1) Perché il rapporto educativo, lo abbiamo detto più volte, non è paritario: ci sono due persone che interagiscono (in questo caso figlia e madre), ma non sono sullo stesso piano, hanno ruoli, età, bisogni, esperienze, compiti diversi; perché diverso è l’amore che li lega; perché non hanno le stesse responsabilità; perché lei è figlia e noi papà e mamma.
2) Non si dimentichi poi che in ognuno di noi resiste il bambino che eravamo e poterci ritornare anche solo per un poco, essere bambino con il nostro bambino, tornare piccoli, abbandonare il “dovere” di essere adulti… può essere gratificante per noi, ma certamente non per chi educhiamo; perché il genitore bambino non è più né padre, né amico e depriva così il figlio del “necessario riconoscimento” come persona libera assolutamente unica ed irrepetibile.
3) Ancora il proporsi alla pari con i figli, può nascondere la paura di invecchiare, certe mamme non vogliono diventare adulte, si vestono come le figlie quindicenni, si comportano come loro, usano il medesimo linguaggio, ecc. Sono trendy (per dirla in inglese) o à la page (per dirla in francese), ma non sono buone mamme.

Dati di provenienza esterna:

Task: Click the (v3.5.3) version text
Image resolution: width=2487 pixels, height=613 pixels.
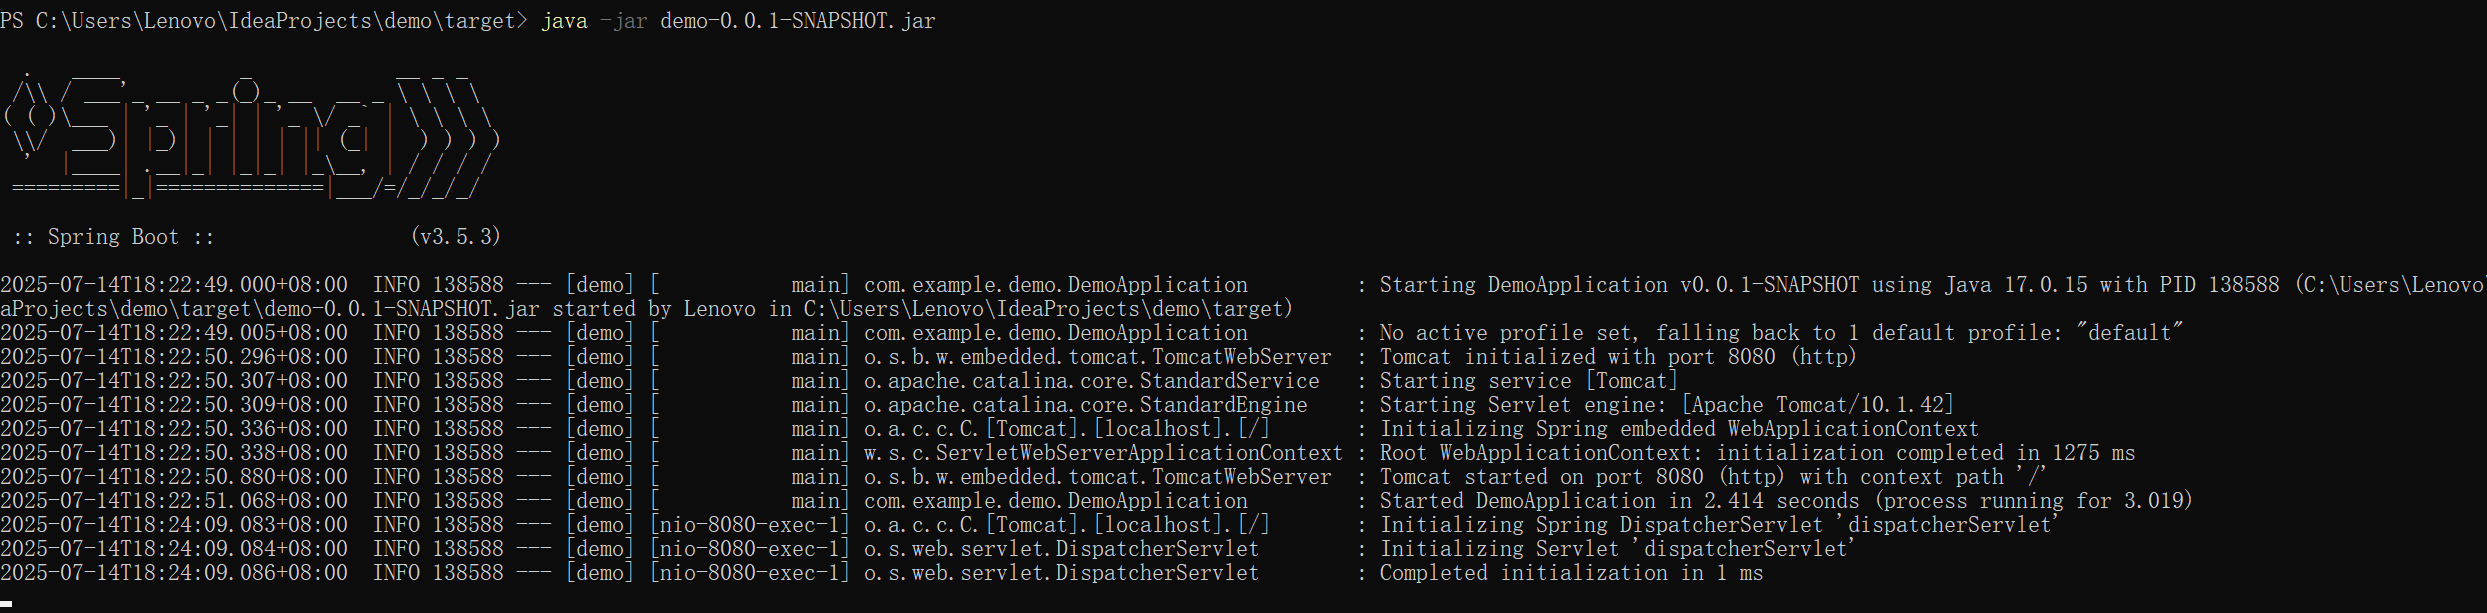Action: pyautogui.click(x=455, y=237)
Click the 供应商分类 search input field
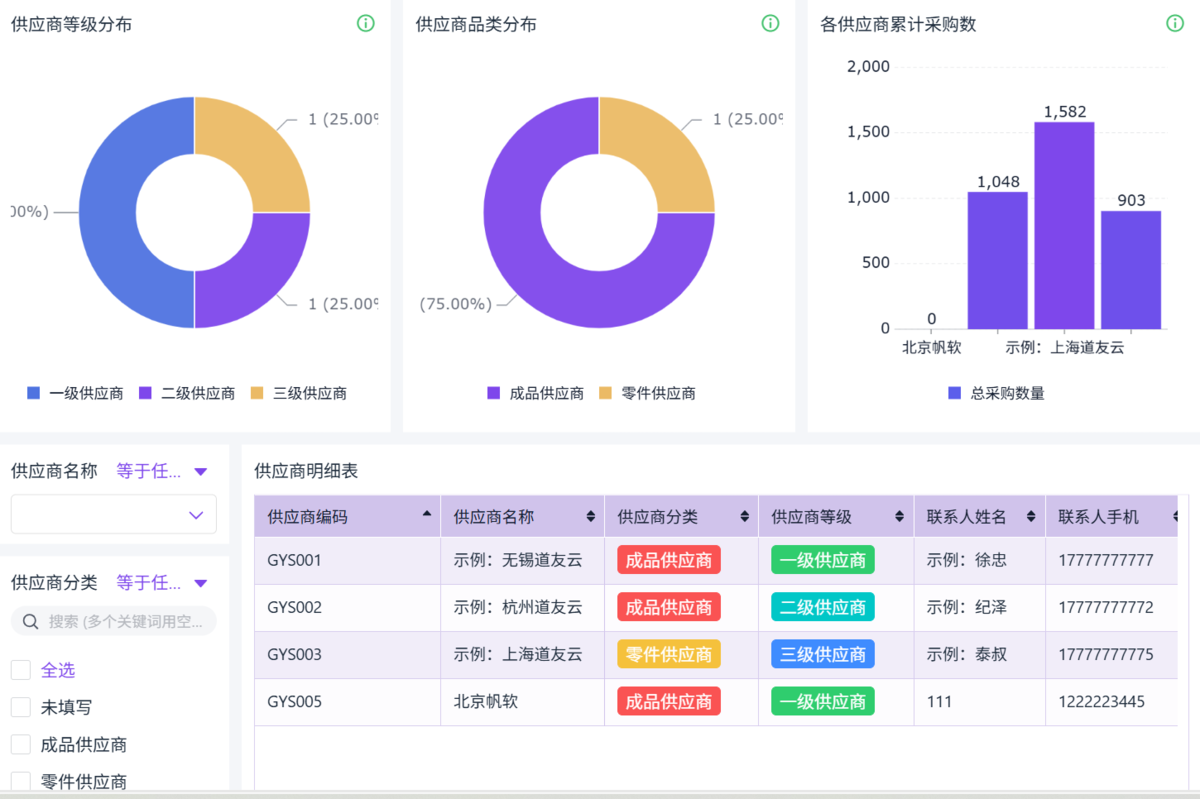The width and height of the screenshot is (1200, 799). tap(125, 621)
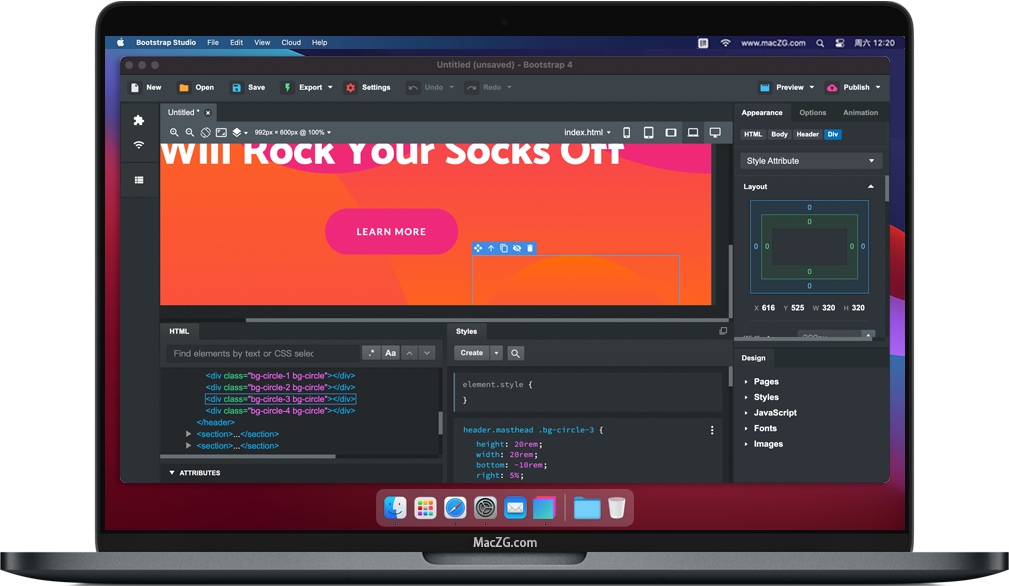The width and height of the screenshot is (1009, 586).
Task: Delete the selected element with trash icon
Action: point(530,248)
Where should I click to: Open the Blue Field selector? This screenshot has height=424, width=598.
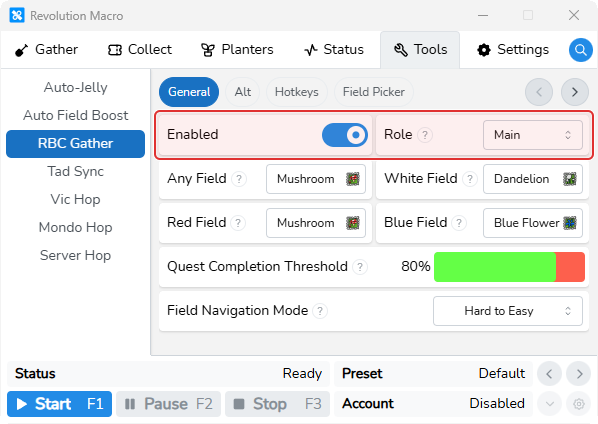(x=533, y=223)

4) Ed aggiungerei, infine, anche il fatto che, quasi sempre, dietro una parvenza di amicizia disinteressata, la mamma pensa che, se si fa amica della figlia, questa le confiderà tutto e con ciò potrà meglio proteggerla, consigliarla, aiutarla e anche (mi si consenta di dirlo) controllarla. In fondo in fondo temo che quest’ultima sia la ragione, principale e mai palesata, che ci spinge a proporci come amici dei nostri figli … e non è una nobile ragione. Ogni mamma teme (e con buone ragioni) che i figli le nascondano qualcosa perciò è seriamente preoccupata circa i “pericoli” che corrono se non dicono tutto e allora? Allora cerca delle soluzioni; una può esser questa: «Se ci diciamo tutto, come due “amiche per la pelle”… io so tutto di lei e lei sa tutto di me, per cui posso intervenire prima che accada qualcosa di irreparabile». Sappiamo che non è questa la strada che dà buoni risultati e ripetendoci diciamo che l’ascolto è la via migliore; il tempo per i figli non affatto interrogandoli, ma lasciandoli parlare; i pranzi e le cene sempre tutti insieme e con la tivù spenta, parlando poco noi per lasciare loro lo spazio per esprimersi, raccontare, confidarsi.
Di questo hanno bisogno, come hanno bisogno degli amici che – però – sono altri rispetto ai genitori.